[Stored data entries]
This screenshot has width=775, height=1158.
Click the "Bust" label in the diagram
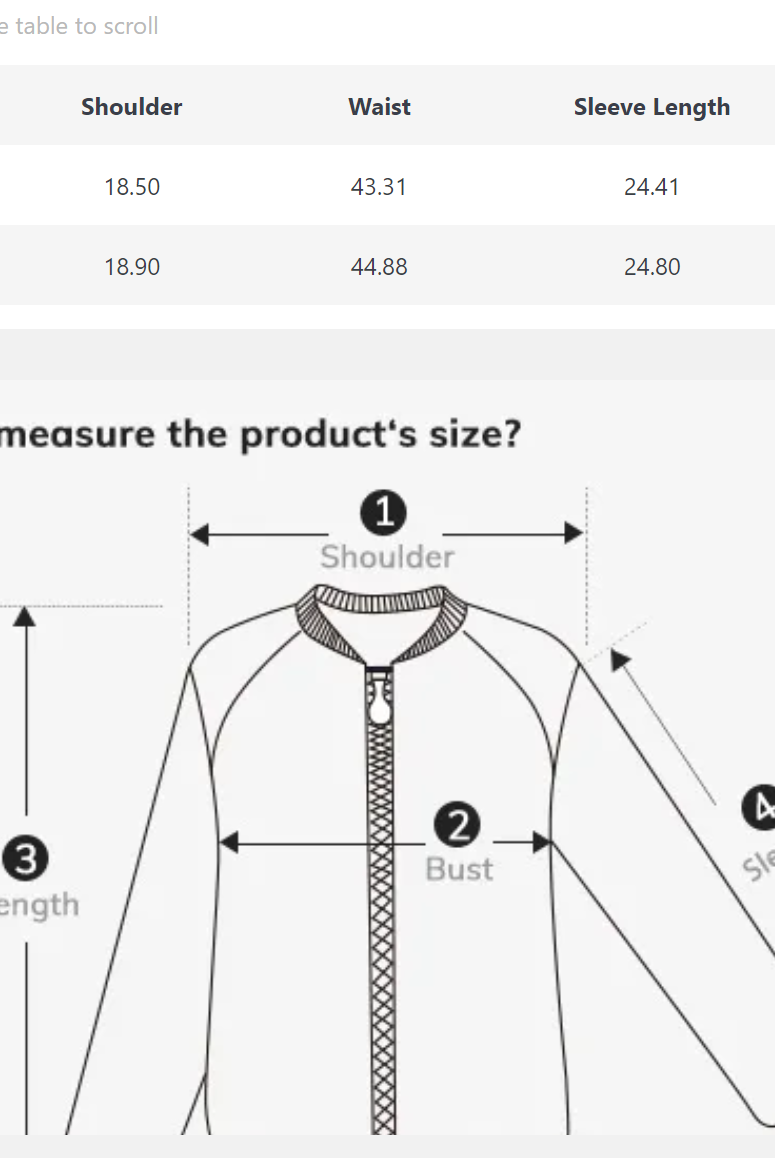coord(459,869)
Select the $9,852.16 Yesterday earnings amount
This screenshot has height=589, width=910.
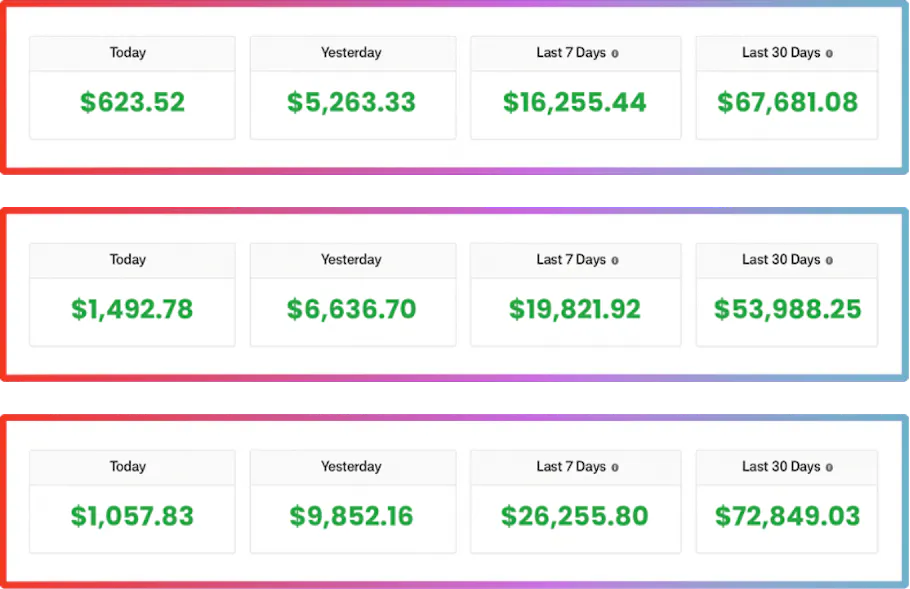(x=351, y=516)
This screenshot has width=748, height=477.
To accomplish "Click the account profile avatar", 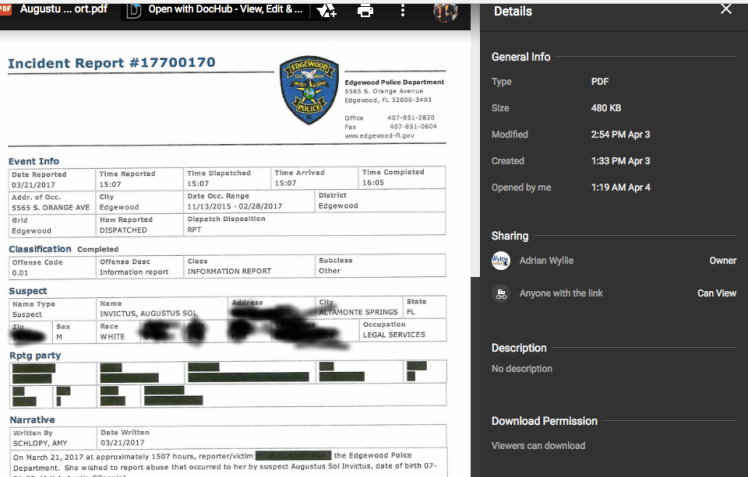I will [444, 11].
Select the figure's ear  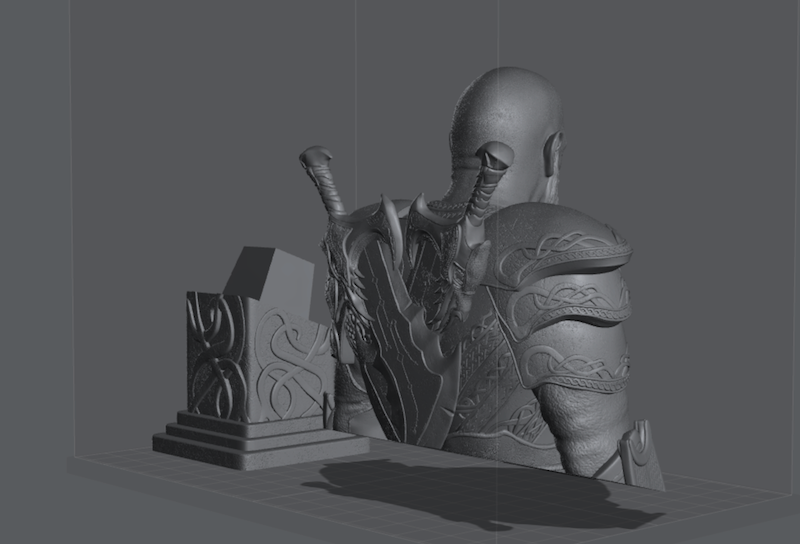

### Required work
Rewrite the data from the start through the line containing "(x=351, y=516)", swapping "screenshot" for "image" and keeping everything else the same. Leave out the pictures.

### Full output
This image has width=775, height=1158.
Click the "Bust" label in the diagram
coord(459,869)
Select the $9,852.16 Yesterday earnings amount
This image has height=589, width=910.
(x=351, y=516)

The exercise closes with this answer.